Case ID: f-supp_700/html/0013-01.html
Source: Caselaw Access Project
Author: {"author": "KAZEN, District Judge.", "license": "Public Domain", "url": "https://static.case.law/"}
Date Created: 2024-08-24T03:29:51.129683

UNITED STATES of America v. Vidal MOLINA.
    Crim. No. L-88-31.
    United States District Court, S.D. Texas, Laredo Division.
    March 7, 1988.
    
      Louis Menendez, Asst. Public Defender, Laredo, Tex., for defendant.
    Mark Dowd, U.S. Atty., for U.S.
   MEMORANDUM AND ORDER

KAZEN, District Judge.

Pending is Defendant’s motion to suppress. Defendant’s vehicle was stopped by a roving Border Patrol. The Court is not satisfied from the totality of the circumstances that the officer had a reasonable basis to suspect that the Defendant was participating in criminal activity at the time of the stop.

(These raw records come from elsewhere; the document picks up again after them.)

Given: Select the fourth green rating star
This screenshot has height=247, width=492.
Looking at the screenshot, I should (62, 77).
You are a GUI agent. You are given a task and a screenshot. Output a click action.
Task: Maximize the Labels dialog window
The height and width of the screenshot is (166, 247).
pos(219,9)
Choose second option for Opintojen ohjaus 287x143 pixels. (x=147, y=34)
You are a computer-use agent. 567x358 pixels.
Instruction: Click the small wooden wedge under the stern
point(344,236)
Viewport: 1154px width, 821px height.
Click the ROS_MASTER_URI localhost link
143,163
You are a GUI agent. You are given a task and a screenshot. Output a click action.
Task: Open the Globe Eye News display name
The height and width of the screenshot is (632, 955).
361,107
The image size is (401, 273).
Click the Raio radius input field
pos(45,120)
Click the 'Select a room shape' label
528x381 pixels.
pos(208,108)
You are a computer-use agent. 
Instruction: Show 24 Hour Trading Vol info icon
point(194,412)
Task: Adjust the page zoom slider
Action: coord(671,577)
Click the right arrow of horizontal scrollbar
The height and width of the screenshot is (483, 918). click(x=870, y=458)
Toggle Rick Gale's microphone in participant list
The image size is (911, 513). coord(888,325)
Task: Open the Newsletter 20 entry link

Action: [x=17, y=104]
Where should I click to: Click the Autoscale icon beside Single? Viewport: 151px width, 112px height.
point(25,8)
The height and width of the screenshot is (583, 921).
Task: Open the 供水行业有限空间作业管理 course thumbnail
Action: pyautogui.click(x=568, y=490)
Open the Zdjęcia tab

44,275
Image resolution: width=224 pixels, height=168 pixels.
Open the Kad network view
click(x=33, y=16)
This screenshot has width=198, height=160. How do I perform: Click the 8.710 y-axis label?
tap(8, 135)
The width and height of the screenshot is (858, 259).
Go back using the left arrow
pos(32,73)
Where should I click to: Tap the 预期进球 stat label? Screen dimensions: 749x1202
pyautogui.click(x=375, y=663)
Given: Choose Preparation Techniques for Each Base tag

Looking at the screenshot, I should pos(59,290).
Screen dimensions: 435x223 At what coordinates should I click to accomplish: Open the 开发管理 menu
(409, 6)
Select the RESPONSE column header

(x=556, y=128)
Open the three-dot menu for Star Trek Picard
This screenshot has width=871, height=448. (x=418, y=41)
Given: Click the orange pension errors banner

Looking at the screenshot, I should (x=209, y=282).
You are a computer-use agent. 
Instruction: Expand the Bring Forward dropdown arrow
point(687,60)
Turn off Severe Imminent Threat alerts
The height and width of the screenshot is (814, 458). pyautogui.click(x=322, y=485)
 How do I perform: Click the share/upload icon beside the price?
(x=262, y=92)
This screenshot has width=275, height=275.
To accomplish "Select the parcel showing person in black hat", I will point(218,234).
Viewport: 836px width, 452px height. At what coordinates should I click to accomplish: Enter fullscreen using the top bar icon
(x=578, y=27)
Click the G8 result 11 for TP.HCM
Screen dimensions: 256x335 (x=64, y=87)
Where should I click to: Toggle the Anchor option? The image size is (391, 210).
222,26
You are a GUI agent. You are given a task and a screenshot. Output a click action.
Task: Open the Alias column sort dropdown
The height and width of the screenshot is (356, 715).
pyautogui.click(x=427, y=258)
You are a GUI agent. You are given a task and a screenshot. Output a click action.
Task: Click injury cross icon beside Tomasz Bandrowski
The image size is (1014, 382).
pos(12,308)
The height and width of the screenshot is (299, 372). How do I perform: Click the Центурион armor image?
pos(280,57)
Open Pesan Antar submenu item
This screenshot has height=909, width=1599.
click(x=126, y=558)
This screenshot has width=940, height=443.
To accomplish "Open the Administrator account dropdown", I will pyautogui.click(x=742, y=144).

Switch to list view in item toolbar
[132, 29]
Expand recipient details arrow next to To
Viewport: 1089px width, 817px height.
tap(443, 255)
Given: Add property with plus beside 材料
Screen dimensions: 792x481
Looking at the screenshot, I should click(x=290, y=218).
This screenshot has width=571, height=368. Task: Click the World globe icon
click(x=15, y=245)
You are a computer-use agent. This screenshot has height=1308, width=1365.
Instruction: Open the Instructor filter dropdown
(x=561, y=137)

The Defendant was operating a 1981 Buick automobile with tinted windows. The Court must reject the characterization of this vehicle as a “smuggler’s vehicle” simply because it is large enough to carry several passengers. The stop was at approximately 6:00 p.m., some 80 miles from the Mexican border. The vehicle bore a Texas license plate, registered in Mission, Texas. Reviewing the official map of Texas, it is also difficult to characterize FM 1017 as a particularly suspicious route on which a person from Mission might travel north.

The most serious factor described by the agent was the alleged erratic movements of the vehicle. However, FM 1017 is a small, 2-lane highway and again it is difficult to ascribe serious criminal activity to a vehicle which at best would sometimes slide over the left or right edges of its one lane of traffic. While this factor in combination with others could lead to a finding of reasonable suspicion, in this case it virtually stands alone and cannot support such a finding.

The motion is GRANTED.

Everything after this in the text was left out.